I approach the open window and glance down at the Plaza de San Francisco, imagining the ant-like people below are staring back up at the crazy lady about to jump from the 17th floor of Hotel Presidente. I exhale deeply and grip the handle bars on either side of the opening and step onto the ledge.
If you want to get a better sense of what I’m feeling at this very moment, watch the ulcer-inducing moment super spy Ethan Hunt exits a top floor of Dubai’s Burj Khalifa in “Mission: Impossible — Ghost Protocol”:
I get my cue to begin, but nothing happens. I was wondering what was going on, but then I realized my grip on the brake was so tight, I couldn’t move. I open my hand and lean forward until I’m perpendicular to the side of the building and staring at a turquoise-hued landing pad below. As I step toward it, my fixed foot slips and I am dangling upright against the building. I’m painfully aware that someone is taking pictures from above. Really graceful, I think to myself.
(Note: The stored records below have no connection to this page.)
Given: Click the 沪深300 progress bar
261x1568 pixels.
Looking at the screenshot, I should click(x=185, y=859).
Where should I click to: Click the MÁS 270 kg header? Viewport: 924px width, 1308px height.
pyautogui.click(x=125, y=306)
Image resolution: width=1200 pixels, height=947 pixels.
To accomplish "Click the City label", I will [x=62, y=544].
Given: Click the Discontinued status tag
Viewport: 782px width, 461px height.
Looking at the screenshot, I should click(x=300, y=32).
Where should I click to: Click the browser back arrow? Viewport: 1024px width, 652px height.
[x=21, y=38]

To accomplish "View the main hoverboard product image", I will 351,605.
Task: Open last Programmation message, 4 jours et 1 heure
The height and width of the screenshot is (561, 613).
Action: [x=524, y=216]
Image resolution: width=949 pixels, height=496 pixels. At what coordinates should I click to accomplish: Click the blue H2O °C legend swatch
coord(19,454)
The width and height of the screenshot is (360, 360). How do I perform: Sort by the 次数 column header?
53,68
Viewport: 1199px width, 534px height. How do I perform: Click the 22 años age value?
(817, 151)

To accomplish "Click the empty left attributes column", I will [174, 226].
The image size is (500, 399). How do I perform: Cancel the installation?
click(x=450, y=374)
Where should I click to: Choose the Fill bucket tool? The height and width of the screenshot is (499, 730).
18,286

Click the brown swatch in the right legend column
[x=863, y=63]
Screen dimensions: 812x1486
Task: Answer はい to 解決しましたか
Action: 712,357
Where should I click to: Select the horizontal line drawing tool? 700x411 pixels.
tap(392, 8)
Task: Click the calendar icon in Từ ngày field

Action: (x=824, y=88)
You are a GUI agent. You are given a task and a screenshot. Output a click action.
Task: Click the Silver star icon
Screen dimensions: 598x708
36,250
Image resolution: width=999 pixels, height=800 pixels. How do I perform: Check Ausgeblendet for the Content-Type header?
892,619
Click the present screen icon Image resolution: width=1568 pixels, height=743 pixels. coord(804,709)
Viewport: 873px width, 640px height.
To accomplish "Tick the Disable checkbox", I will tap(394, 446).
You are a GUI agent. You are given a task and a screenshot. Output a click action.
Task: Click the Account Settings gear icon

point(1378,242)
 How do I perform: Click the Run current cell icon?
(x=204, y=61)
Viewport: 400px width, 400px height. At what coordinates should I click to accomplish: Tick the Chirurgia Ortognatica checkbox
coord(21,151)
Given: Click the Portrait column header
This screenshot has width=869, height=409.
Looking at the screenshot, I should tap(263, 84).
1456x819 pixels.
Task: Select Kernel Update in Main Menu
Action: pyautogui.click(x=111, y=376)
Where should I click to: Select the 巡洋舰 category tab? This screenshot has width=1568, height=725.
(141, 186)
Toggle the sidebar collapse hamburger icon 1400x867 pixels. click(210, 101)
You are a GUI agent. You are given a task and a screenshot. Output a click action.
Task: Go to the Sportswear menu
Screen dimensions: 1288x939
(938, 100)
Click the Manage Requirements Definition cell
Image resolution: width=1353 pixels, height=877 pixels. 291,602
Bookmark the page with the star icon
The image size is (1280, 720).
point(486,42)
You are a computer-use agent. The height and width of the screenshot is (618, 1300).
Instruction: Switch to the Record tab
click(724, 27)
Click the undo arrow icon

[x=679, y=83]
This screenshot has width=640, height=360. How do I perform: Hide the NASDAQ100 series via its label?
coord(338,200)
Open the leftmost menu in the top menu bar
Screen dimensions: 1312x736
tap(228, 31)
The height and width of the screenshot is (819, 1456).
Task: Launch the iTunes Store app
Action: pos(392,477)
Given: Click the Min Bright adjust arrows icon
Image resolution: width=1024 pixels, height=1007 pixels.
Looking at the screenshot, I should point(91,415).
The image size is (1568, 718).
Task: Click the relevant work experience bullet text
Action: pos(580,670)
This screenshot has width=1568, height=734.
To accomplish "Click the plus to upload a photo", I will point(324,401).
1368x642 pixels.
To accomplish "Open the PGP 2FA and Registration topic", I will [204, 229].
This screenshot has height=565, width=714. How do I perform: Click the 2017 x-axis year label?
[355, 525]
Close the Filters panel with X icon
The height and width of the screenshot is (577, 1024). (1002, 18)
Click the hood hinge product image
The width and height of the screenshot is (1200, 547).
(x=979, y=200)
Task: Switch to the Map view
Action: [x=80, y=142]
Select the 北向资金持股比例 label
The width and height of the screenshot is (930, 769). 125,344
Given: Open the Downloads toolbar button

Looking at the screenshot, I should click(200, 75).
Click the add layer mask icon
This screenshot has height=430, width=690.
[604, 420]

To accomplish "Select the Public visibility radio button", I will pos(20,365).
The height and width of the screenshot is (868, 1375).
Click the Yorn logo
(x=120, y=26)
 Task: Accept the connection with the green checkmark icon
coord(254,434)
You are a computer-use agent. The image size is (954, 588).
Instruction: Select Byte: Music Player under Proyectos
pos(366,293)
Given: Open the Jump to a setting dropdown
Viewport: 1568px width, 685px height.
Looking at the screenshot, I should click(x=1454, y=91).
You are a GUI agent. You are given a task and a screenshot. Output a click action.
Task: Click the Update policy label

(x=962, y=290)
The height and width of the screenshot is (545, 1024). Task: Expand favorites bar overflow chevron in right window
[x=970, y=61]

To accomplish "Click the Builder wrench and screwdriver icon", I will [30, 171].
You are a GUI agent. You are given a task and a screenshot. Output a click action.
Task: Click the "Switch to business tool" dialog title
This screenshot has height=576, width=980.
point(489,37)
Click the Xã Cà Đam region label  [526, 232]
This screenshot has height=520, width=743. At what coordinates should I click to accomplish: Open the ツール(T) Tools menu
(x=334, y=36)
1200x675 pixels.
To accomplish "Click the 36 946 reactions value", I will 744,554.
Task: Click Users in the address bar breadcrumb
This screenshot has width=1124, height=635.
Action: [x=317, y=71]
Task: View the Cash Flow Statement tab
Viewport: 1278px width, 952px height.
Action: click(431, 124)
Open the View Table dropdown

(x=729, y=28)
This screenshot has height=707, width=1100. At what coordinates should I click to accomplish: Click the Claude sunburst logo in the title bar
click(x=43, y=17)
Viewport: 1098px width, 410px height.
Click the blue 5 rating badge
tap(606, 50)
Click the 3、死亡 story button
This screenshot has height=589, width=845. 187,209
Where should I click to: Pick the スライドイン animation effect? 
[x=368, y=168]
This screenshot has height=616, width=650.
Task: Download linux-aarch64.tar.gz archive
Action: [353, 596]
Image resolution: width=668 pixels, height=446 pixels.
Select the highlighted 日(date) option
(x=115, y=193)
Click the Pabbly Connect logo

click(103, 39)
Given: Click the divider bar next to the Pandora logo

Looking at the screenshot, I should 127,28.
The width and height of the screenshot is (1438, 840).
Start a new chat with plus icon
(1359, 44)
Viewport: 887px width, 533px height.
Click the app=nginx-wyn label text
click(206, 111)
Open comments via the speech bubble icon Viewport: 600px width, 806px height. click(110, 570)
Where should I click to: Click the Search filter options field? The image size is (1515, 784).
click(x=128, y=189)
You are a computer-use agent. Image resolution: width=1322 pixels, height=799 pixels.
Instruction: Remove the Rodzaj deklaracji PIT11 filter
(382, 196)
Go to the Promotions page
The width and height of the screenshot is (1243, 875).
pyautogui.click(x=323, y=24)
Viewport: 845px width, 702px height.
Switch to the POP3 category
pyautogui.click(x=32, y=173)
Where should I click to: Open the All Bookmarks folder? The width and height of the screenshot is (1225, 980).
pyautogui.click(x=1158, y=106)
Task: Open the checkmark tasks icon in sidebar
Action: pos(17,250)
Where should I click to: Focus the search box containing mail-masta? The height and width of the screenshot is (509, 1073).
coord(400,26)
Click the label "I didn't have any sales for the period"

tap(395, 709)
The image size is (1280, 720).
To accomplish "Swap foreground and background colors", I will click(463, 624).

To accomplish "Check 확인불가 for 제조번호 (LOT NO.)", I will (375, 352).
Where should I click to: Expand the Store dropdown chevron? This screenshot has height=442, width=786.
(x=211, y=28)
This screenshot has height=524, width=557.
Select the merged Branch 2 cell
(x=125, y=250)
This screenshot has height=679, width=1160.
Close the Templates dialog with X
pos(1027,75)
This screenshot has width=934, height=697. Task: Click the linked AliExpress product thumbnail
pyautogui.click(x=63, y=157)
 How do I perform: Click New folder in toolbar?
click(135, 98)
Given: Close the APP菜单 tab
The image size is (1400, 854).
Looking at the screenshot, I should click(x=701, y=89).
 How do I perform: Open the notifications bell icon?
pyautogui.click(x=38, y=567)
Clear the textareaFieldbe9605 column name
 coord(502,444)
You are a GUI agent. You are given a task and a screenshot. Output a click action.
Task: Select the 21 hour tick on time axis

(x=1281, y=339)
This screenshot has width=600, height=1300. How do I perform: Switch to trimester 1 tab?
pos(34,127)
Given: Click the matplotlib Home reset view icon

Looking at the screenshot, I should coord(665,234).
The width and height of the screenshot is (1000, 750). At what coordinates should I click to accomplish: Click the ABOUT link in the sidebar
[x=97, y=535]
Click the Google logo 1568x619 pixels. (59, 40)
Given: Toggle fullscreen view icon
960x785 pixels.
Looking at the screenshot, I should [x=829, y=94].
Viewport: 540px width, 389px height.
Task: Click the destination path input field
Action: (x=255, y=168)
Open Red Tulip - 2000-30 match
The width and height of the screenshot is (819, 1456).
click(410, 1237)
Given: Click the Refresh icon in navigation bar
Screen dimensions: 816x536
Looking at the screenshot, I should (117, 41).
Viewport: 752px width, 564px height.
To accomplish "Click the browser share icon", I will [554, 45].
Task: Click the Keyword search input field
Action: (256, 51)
It takes a moment to recover and then it clicks. The whole thing is a lot easier if you just loosen up a little bit. Pretty soon, I’m bouncing down the side of the building. When I have about 65 feet left to go, the guide below asks me to “Let go!” and push off from the building. But, my strong survival instinct wasn’t having it. I had to think about it for a second or two before I release the grip on the rope altogether and plummeted at warp speed for final six stories. It was the real-life version of a Super Mario video game when the character gets a power-up giving him special abilities to fly.
But just like that, it was game over (but there’s a discount if you want to go again).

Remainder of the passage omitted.